= Norman William Kater =

Australian politician

Sir Norman William Kater MB, ChM (18 November 1874 – 18 August 1965) was a medical practitioner, pastoralist and member of the New South Wales Legislative Council. He was born into a socially prominent rural family. His father Henry Kater also was a member of the Legislative Council, and his grandfather William Forster was Premier of New South Wales. He served as a member of the Legislative Council for 30 years, from 1921 to 1955. He was educated at All Saints College, Bathurst, and Sydney Grammar School. He read medicine at the University of Sydney He served during first world war with the Red Cross and was appointed a Chevalier de La Legion d'Honneur. He also served as the President of the Australian Club.

His commercial appointments included the Chairman of Co-operative Wool and Produce Co.
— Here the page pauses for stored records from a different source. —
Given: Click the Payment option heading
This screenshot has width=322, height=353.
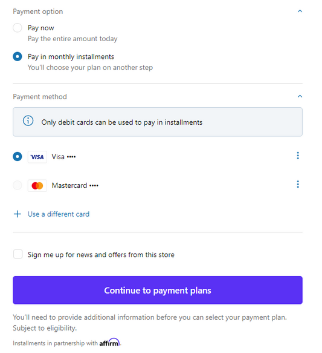Looking at the screenshot, I should click(x=37, y=12).
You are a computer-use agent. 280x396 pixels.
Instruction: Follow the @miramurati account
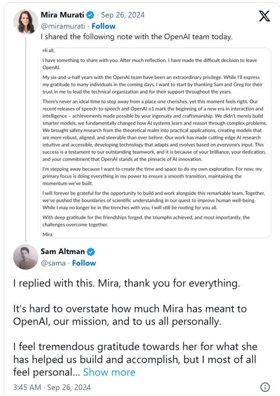coord(104,26)
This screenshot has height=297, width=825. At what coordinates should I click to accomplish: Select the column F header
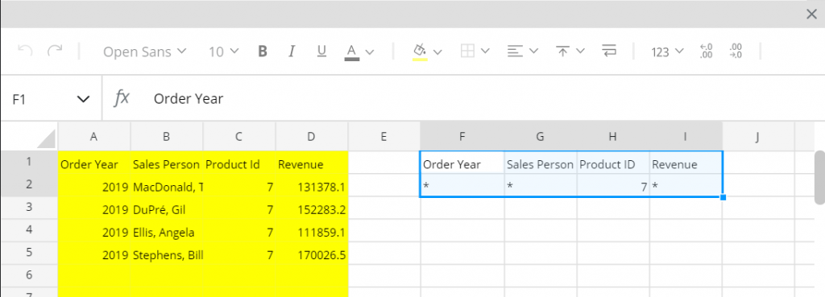pos(462,137)
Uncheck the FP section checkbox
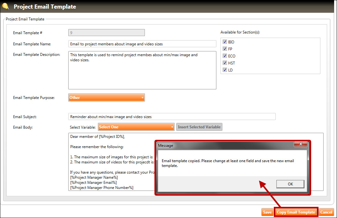Image resolution: width=337 pixels, height=218 pixels. click(225, 49)
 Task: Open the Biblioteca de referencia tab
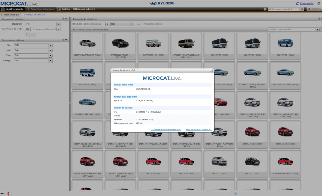pos(84,9)
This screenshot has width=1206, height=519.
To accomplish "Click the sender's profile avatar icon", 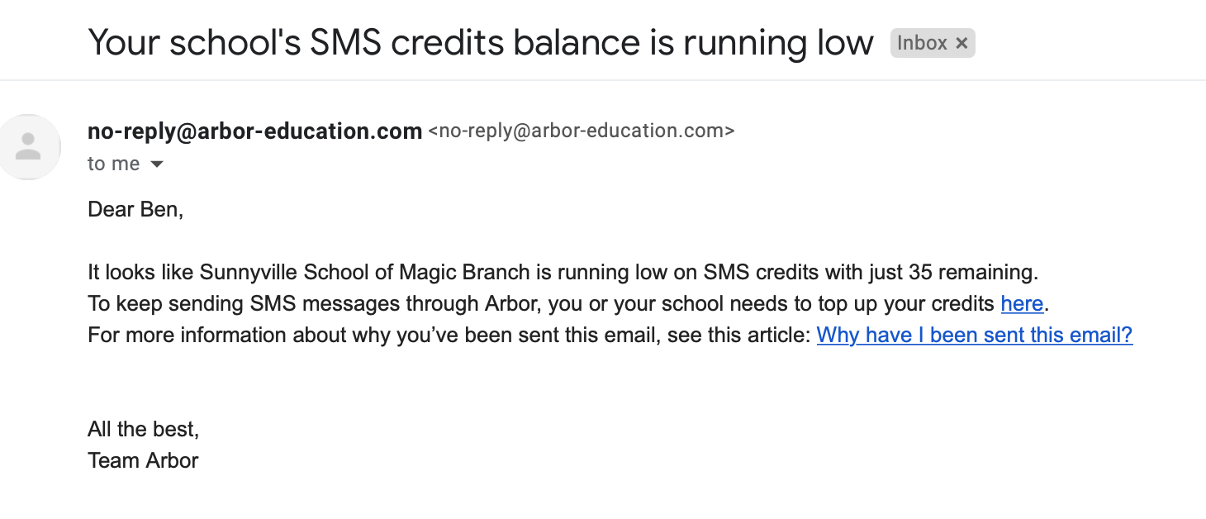I will 28,147.
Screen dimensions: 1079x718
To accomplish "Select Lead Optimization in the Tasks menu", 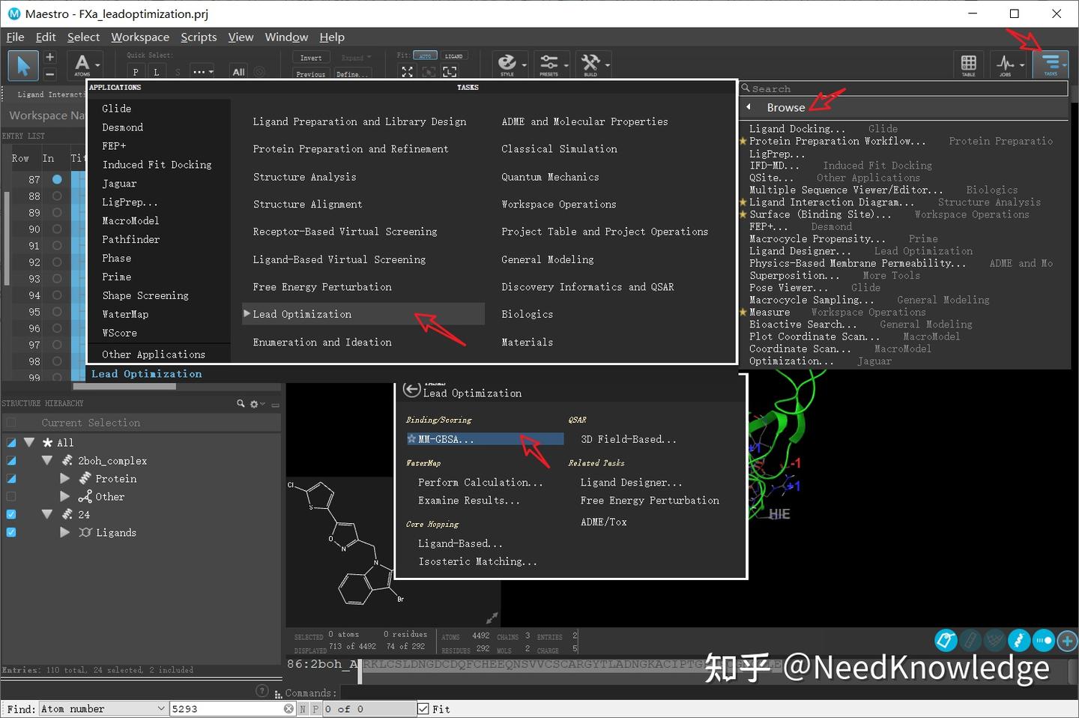I will pos(302,313).
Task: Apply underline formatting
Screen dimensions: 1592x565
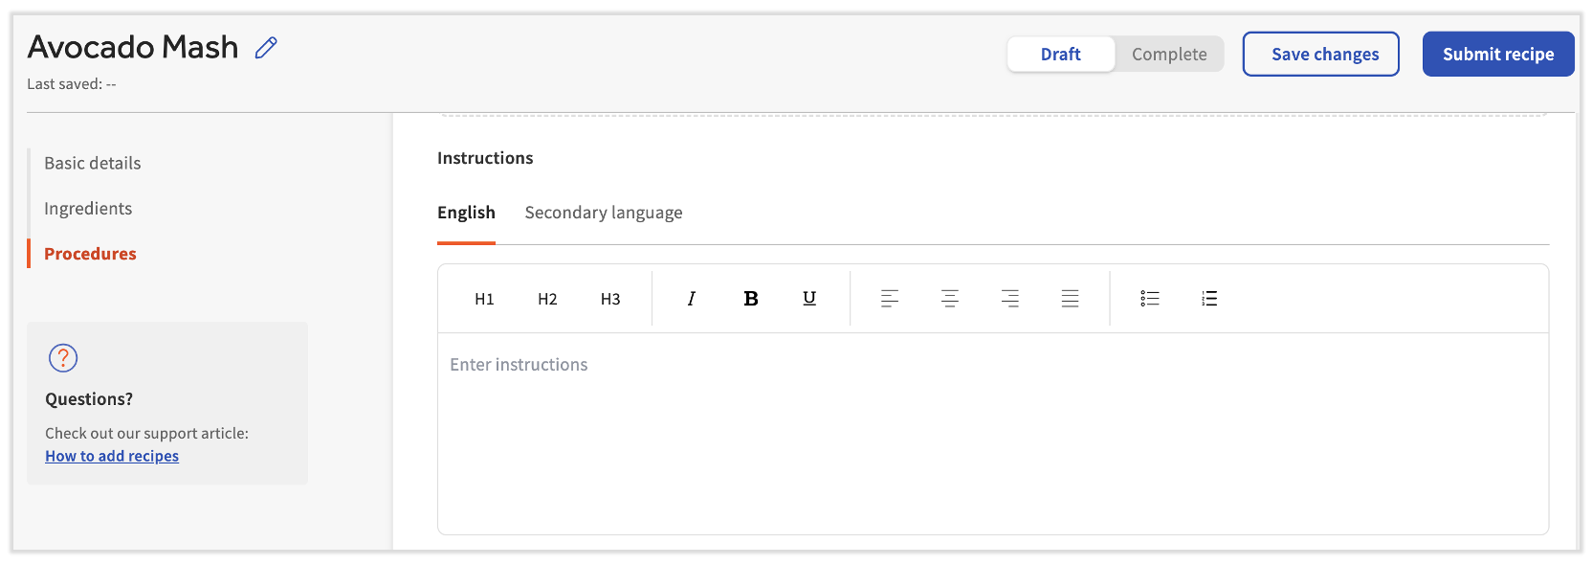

Ltd, and a director of the Colonial Sugar Refining Company (1924–49), the Graziers' Co-operative Shearing Co Ltd (Grazcos) (from 1919), Globe Worsted Mills Ltd (from 1927) and Newcastle-Wallsend Coal Company (from 1933).
He was president of the Graziers' Association of New South Wales 1922–1927.

Kater was knighted in 1929 for his service as "Chairman of the Federal Pastoral Advisory Committee".

His grandson Dugald Munro, was a member of federal parliament.